EXERCISE: Reproduce the listing verbatim from the line containing "1512x803 pixels." through the line containing "Looking at the", both included.

DATA PROVIDED:
>>>>>
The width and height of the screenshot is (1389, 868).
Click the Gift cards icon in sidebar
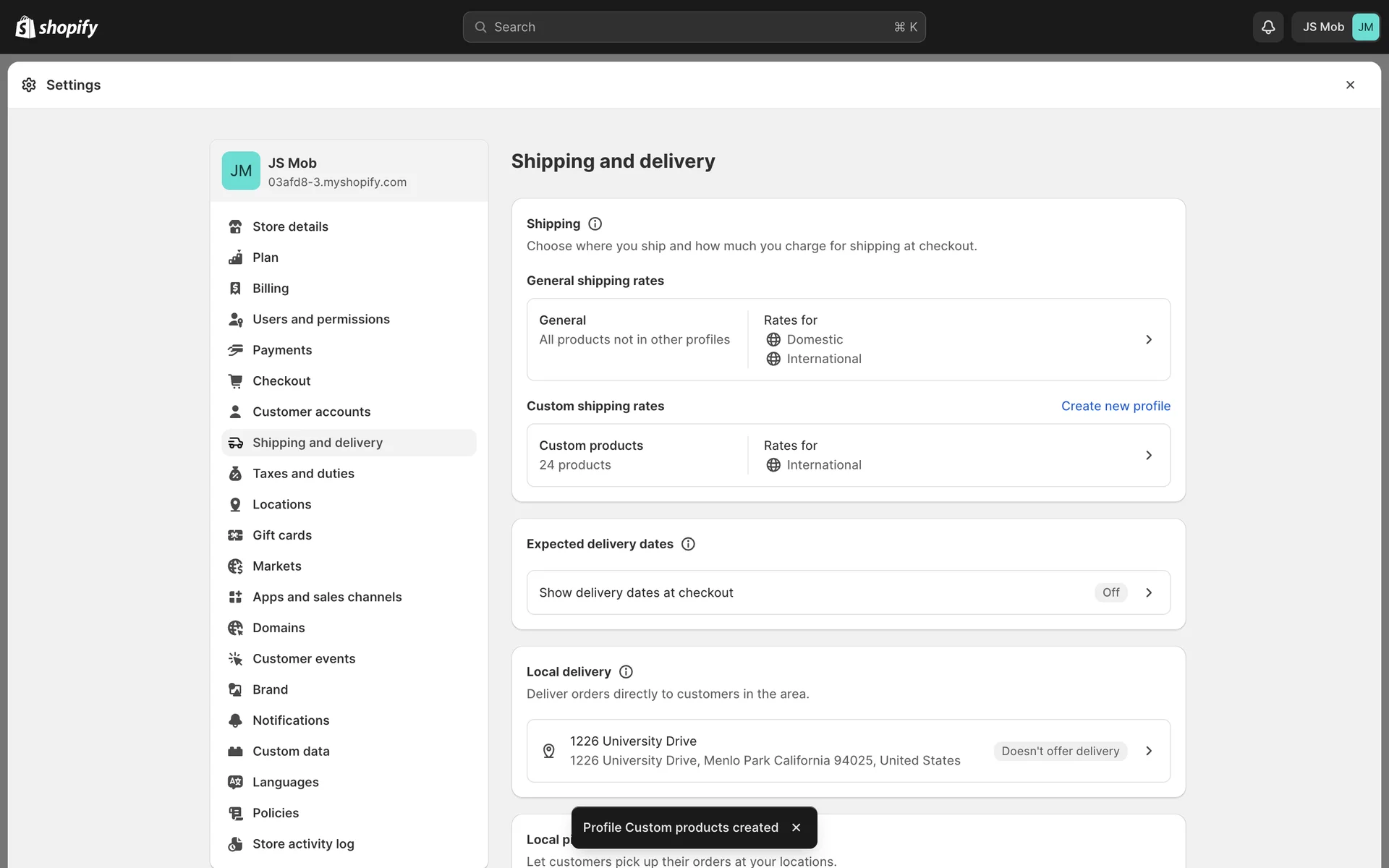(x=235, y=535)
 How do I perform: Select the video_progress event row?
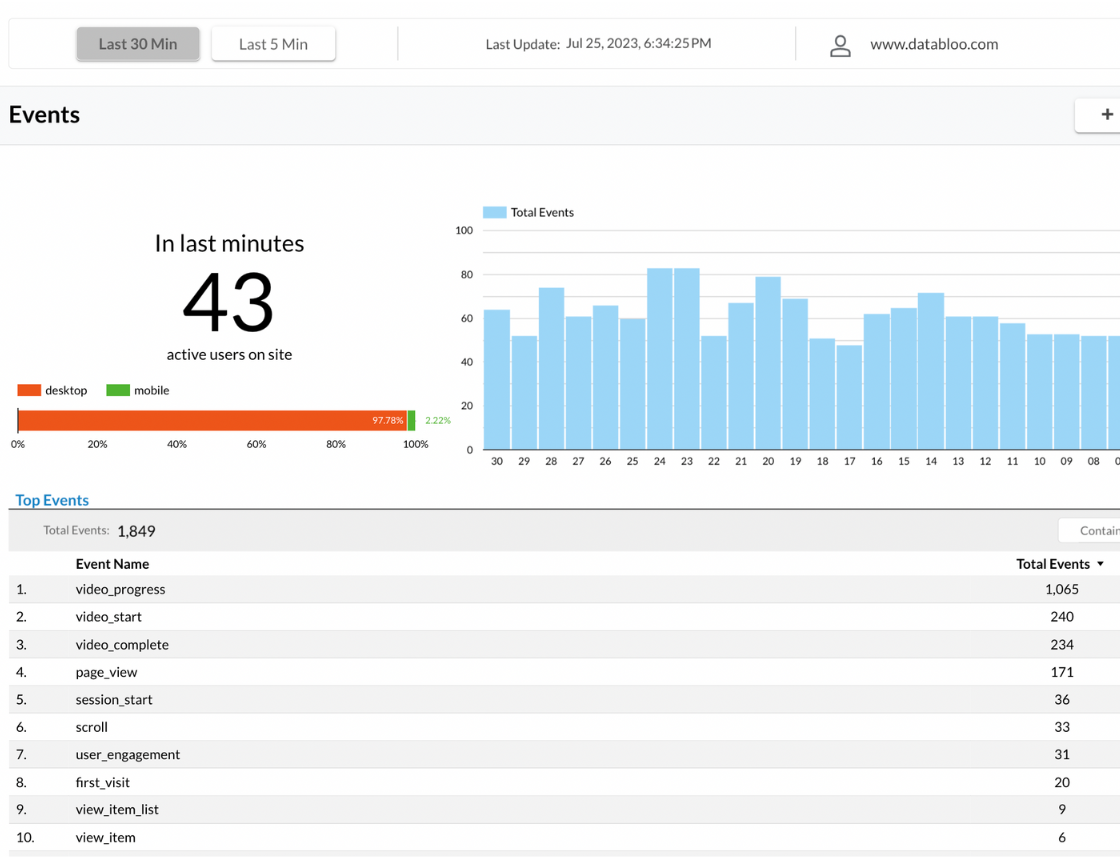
<<<<<
>>>>>
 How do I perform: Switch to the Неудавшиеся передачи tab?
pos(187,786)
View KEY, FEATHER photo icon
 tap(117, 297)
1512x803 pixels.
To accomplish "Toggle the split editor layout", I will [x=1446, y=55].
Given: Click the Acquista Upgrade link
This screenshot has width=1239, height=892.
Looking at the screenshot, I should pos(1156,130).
<<<<<
>>>>>
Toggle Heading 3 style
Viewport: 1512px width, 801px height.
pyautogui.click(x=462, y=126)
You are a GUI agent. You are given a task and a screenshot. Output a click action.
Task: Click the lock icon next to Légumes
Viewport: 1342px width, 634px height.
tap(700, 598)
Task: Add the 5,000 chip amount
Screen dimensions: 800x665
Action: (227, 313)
<<<<<
COMPLETED TASK:
1512x803 pixels.
To accomplish "Toggle the split editor layout", I will [x=1446, y=55].
Given: Click the Acquista Upgrade link
This screenshot has width=1239, height=892.
Looking at the screenshot, I should pos(1156,130).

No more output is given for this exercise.